### TASK ITEM
Give back the full listing verbatim, apart from its images.
—————
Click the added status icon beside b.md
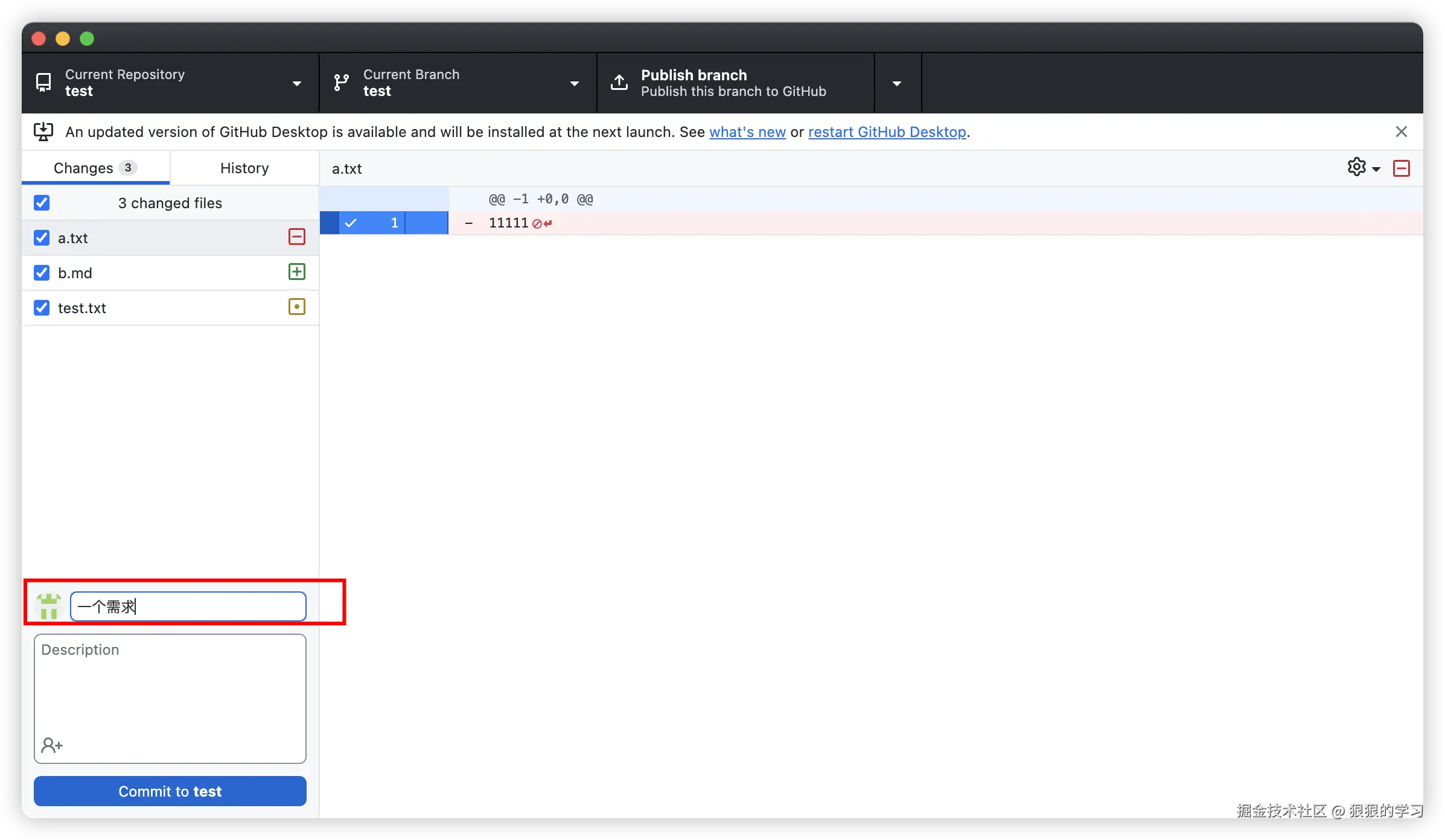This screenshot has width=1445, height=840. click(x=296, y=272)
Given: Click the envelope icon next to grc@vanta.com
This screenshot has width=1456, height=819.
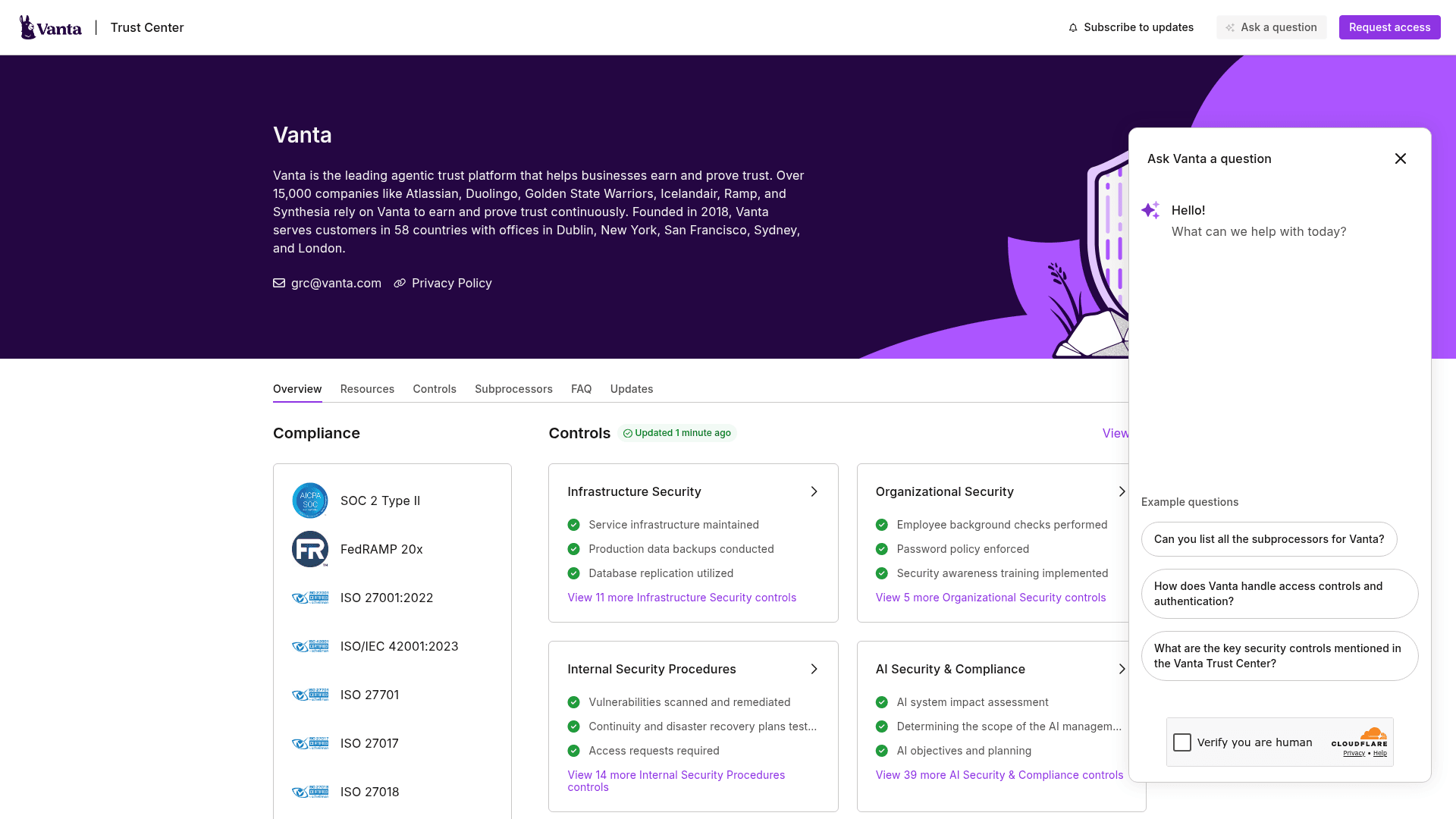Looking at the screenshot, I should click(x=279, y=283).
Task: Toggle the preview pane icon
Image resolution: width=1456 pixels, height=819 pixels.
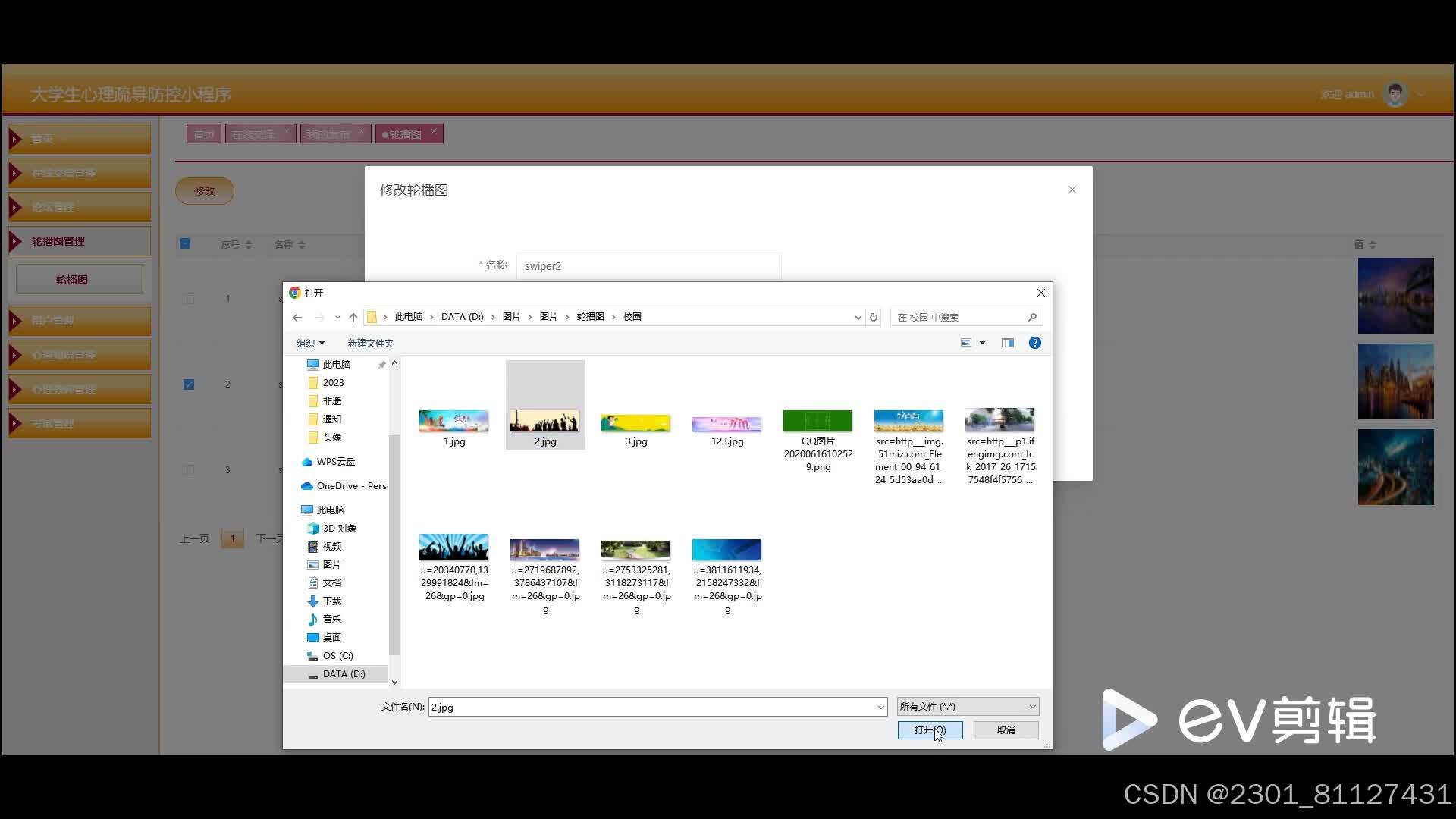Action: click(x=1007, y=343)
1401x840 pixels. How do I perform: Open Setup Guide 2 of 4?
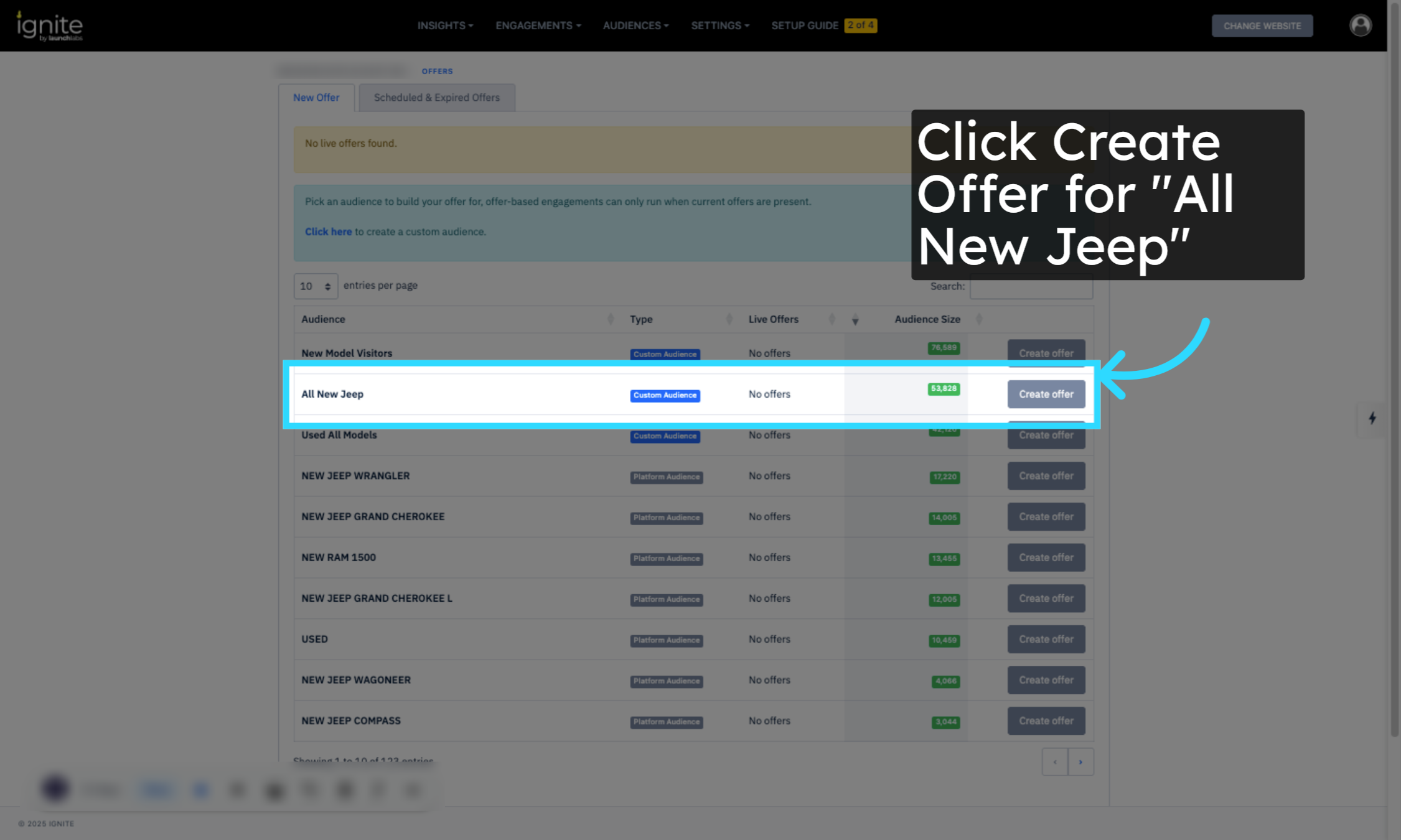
—————
### ANSWER TO THIS PROBLEM
Click the added status icon beside b.md
This screenshot has width=1445, height=840. click(x=296, y=272)
Given: Click the envelope icon next to grc@vanta.com
This screenshot has width=1456, height=819.
Looking at the screenshot, I should click(x=279, y=283).
Task: Toggle the preview pane icon
Image resolution: width=1456 pixels, height=819 pixels.
Action: click(x=1007, y=343)
1401x840 pixels. How do I perform: Open Setup Guide 2 of 4?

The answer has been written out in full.